5.8 A Restricted Transfer may only be made by either of the Parties where there are Appropriate Safeguards in place with regard to the rights of Data Subjects (including but not limited to the Standard Contractual Clauses, binding corporate rules, or any other model clauses or transfer mechanism approved by the DPC). Any Restricted Transfer made by one Party (“Data Exporter”) to the other Party (“Data Importer”) shall be made subject to the provisions set out in the Standard Contractual Clauses and such Standard Contractual Clauses (except for any optional provisions contained in same, which shall not apply) are hereby specifically incorporated into this Agreement by reference for such purpose. The Party who is entering into the Appropriate Safeguards with a Data Importer shall comply with the guidance of any relevant regulatory authority on Restricted Transfers in particular with respect to the use of Standard Contractual Clauses and any additional or supplementary measures required to be taken in the context of any such Restricted Transfers including the requirement to carry out risk assessments and to adopt mitigating measures to ensure essentially equivalent protection for Data Subjects in the jurisdiction of the Data Importer. These requirements shall not apply to a Restricted Transfer if other compliance steps (which may include, but shall not be limited to, obtaining explicit consents from Data Subjects) have been taken to allow the relevant Restricted Transfer to take place without breach of applicable Data Protection Legislation.
5.9 In the event that (i) either party is required to enter into the Standard Contractual Clauses in accordance with Clause 5.8, and (ii) there is any conflict or ambiguity between any provision contained in this Agreement and any provision contained in such Standard Contractual clauses, ,the Standard Contractual Clauses shall take precedence in respect of such conflict (other than in respect of legislative references etc. which have been updated pursuant to Data Protection Legislation since the date of approval of such Standard Contractual Clauses).

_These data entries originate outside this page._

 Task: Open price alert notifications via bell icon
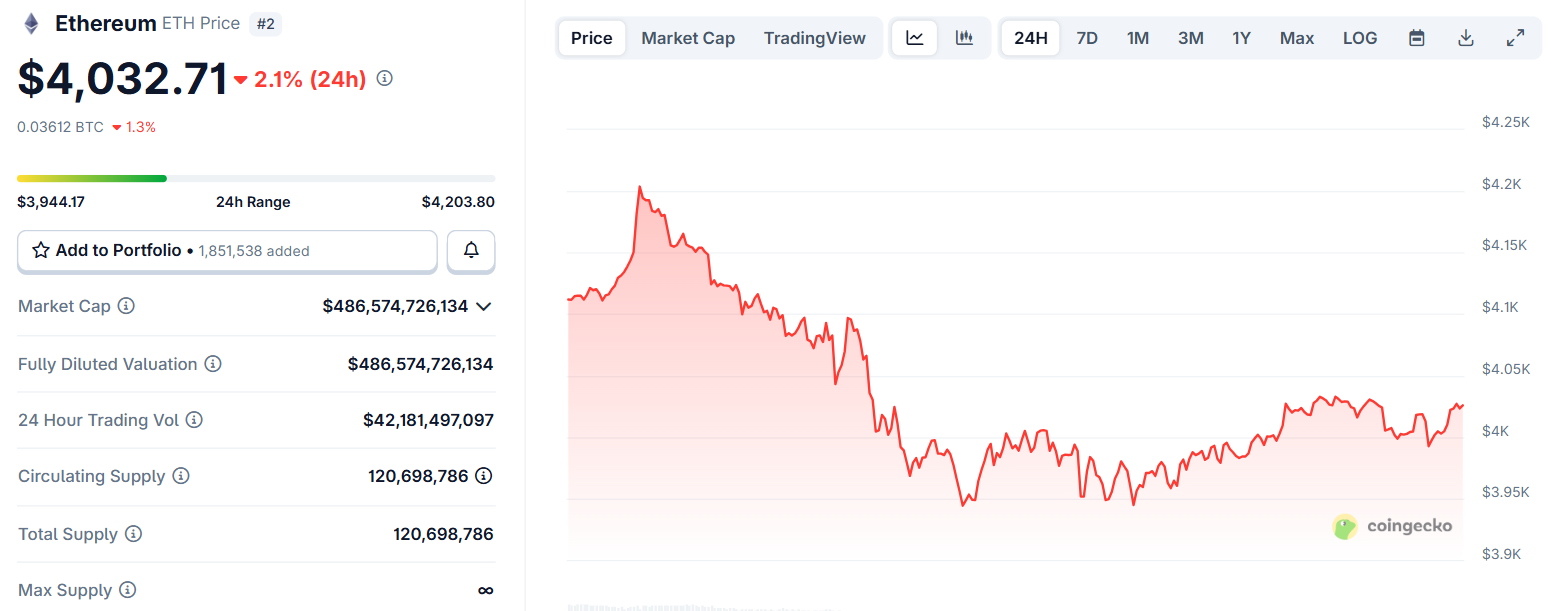[471, 250]
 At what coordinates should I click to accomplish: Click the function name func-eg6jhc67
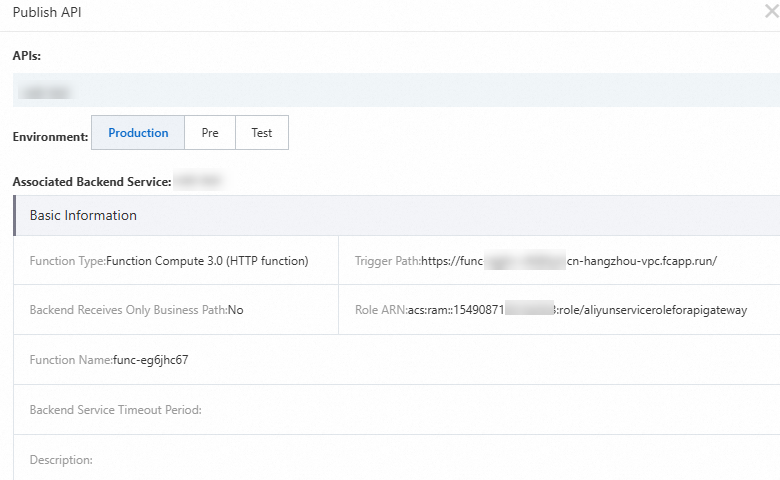(151, 360)
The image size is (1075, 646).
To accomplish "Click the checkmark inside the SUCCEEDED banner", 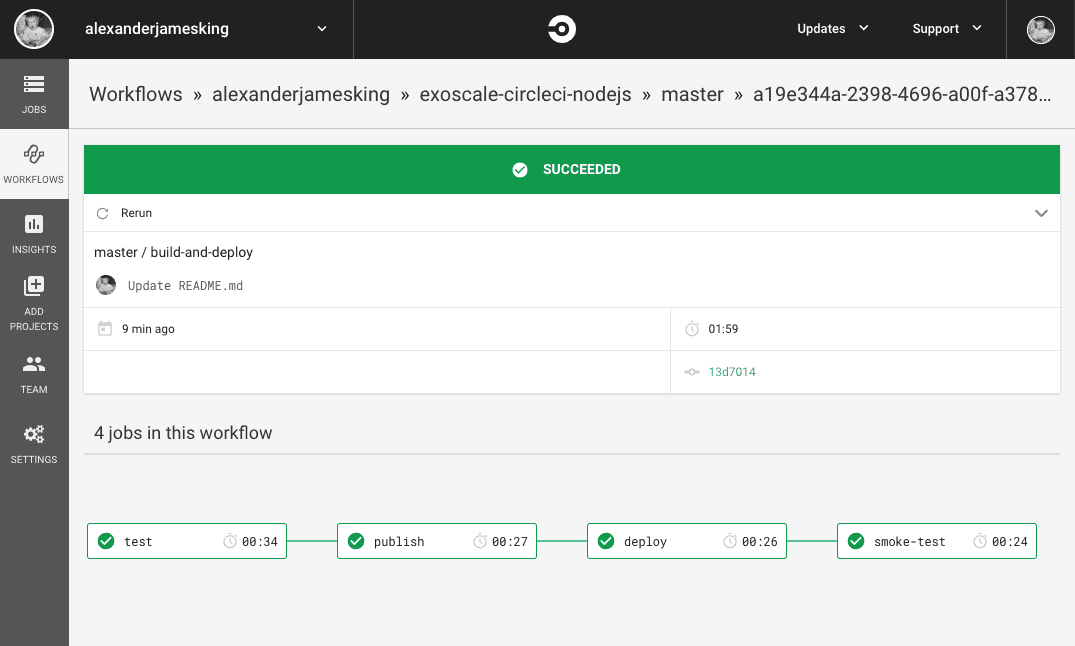I will click(x=520, y=169).

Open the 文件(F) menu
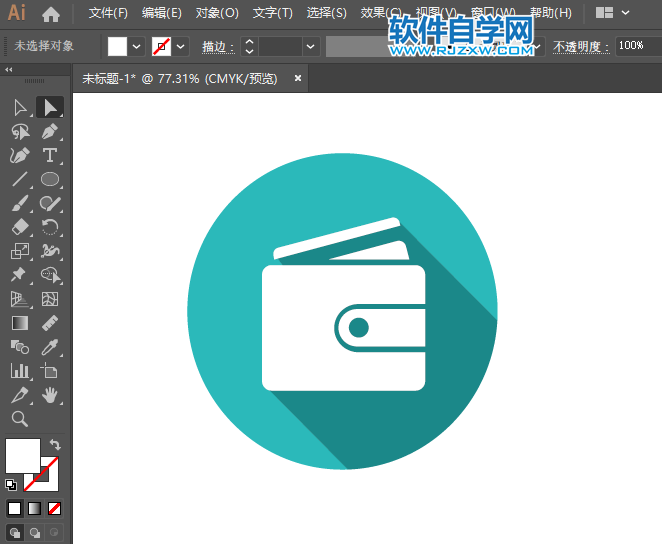108,13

5.10 The Customer hereby indemnifies the Supplier against all claims, liabilities, costs, expenses, damages and losses suffered or incurred by the Supplier arising out of or in connection with any breach by the Customer (or any of its employees/agents/sub-contractors) of any terms of this Clause 5, or its obligations under Data Protection Legislation, or any use by the Supplier of the Shared Data.
5.11 The Customer hereby agrees and undertakes to disclose the following notice (or a variant thereof agreed with the Supplier) to all Users, and to indemnify and hold harmless the Supplier with respect to any failure to provide such notice to, or otherwise obtain the consent of, any one or more User:
“By continuing I consent on an ongoing basis that I allow my personal data to be processed in accordance with Finclude’s Privacy Policy ( and confirm that I have read and agreed to Finclude’s End User License Agreement (”
5.12 Where used in this clause, the expressions “Controller”, “Data Subject”, “Personal Data Breach”, “Processor”, “Personal Data” and “Processing” shall bear their respective meanings given in the Data Protection Legislation.
6.1 Beyond the Personal Data obtained and held by the Supplier as Controller, the Supplier does not and shall not seek to own any data, information or material that the Customer submits to the Supplier in the course of using the Services (“Received Data”). The Customer, not the Supplier, shall have sole responsibility for the accuracy, quality, integrity, legality, reliability, appropriateness, and intellectual property ownership or right to use of all Received Data, including Personal Data, and the Supplier shall not be responsible or liable for any infringement of Intellectual Property Rights of any third party or for the deletion, correction, destruction, damage, loss or failure to store any Received Data. The Supplier reserves the right to withhold, remove and/or discard Received Data without notice for any breach, including, without limitation, non-payment by the Customer. Upon termination for cause, the Customer’s right to access or use Received Data immediately ceases, and the Supplier shall have no obligation to maintain or forward any Received Data.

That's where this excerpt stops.